● RECORDS PROVIDED
========================
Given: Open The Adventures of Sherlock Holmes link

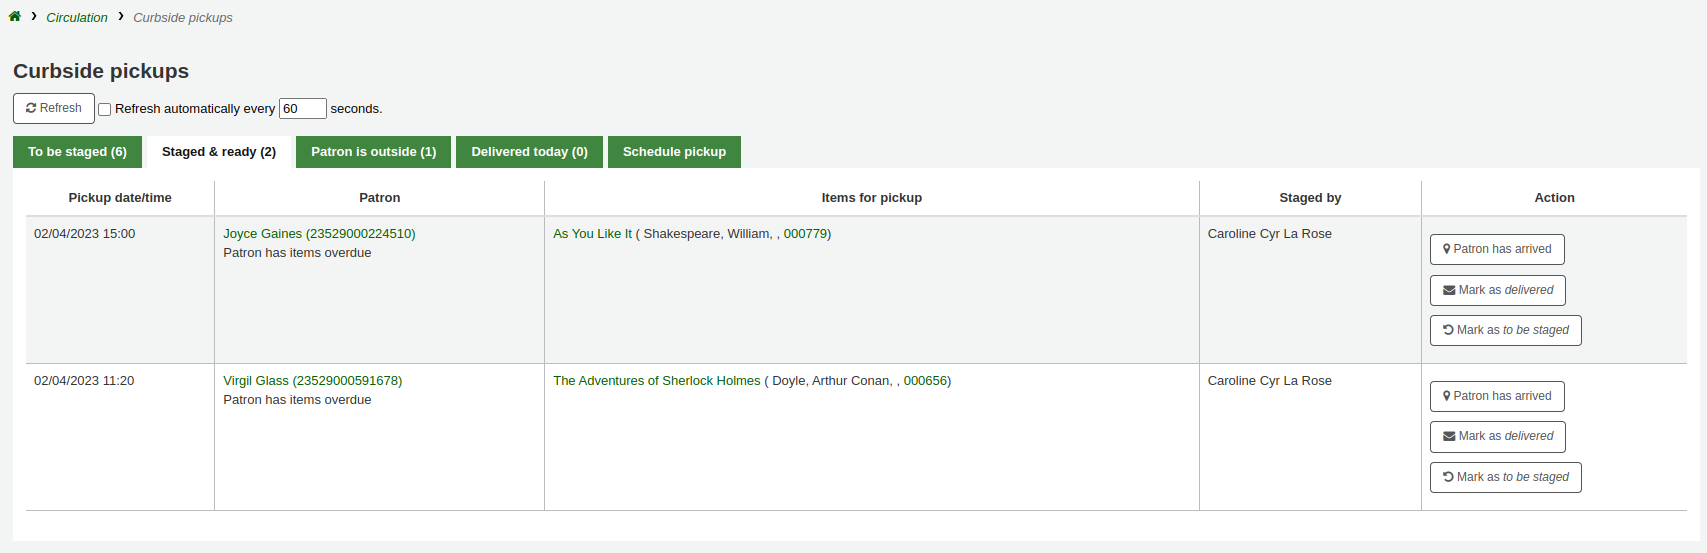Looking at the screenshot, I should [656, 381].
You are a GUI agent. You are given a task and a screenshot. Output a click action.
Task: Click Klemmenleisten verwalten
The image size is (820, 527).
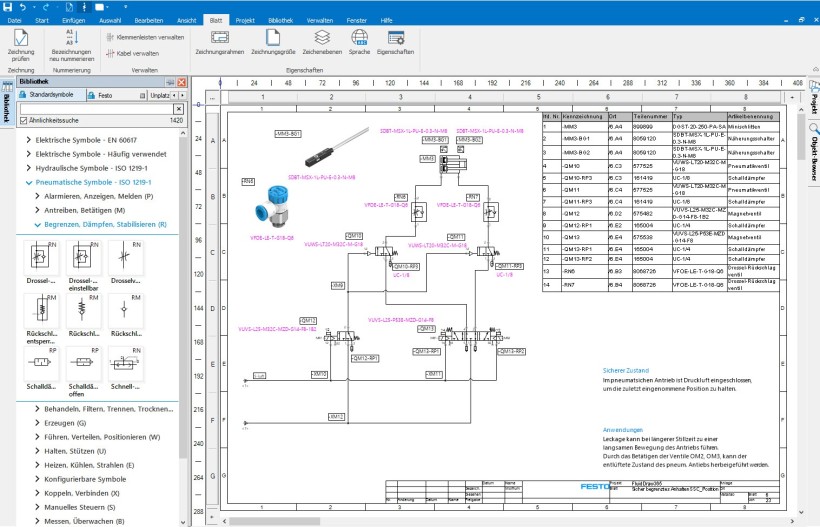[x=145, y=37]
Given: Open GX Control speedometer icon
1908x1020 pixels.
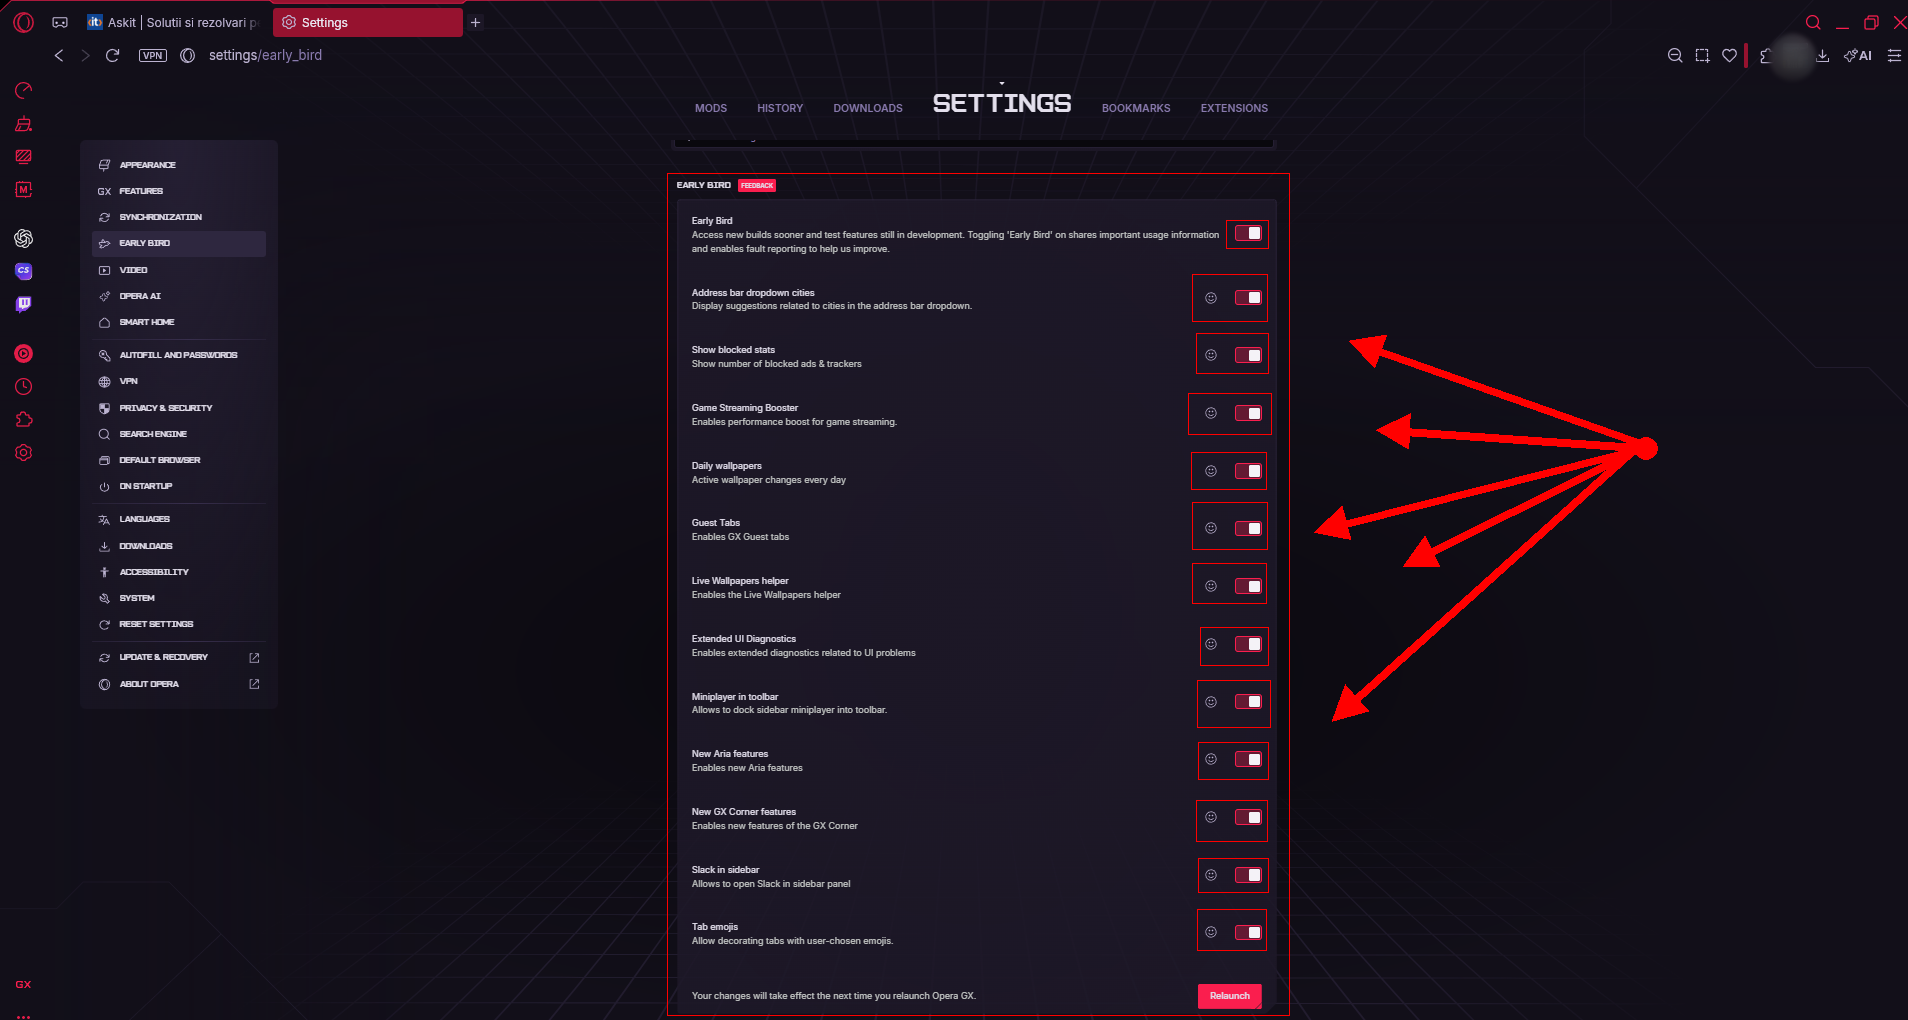Looking at the screenshot, I should tap(23, 91).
========================
● REQUIRED ACTION
Exactly the lines running from the one with "The image size is (820, 527)." through the end of the listing above must be output, both ends included. No pictures belong in the output.

● EXERCISE RESULT
The image size is (820, 527).
[x=145, y=37]
Given: Open GX Control speedometer icon
1908x1020 pixels.
Looking at the screenshot, I should tap(23, 91).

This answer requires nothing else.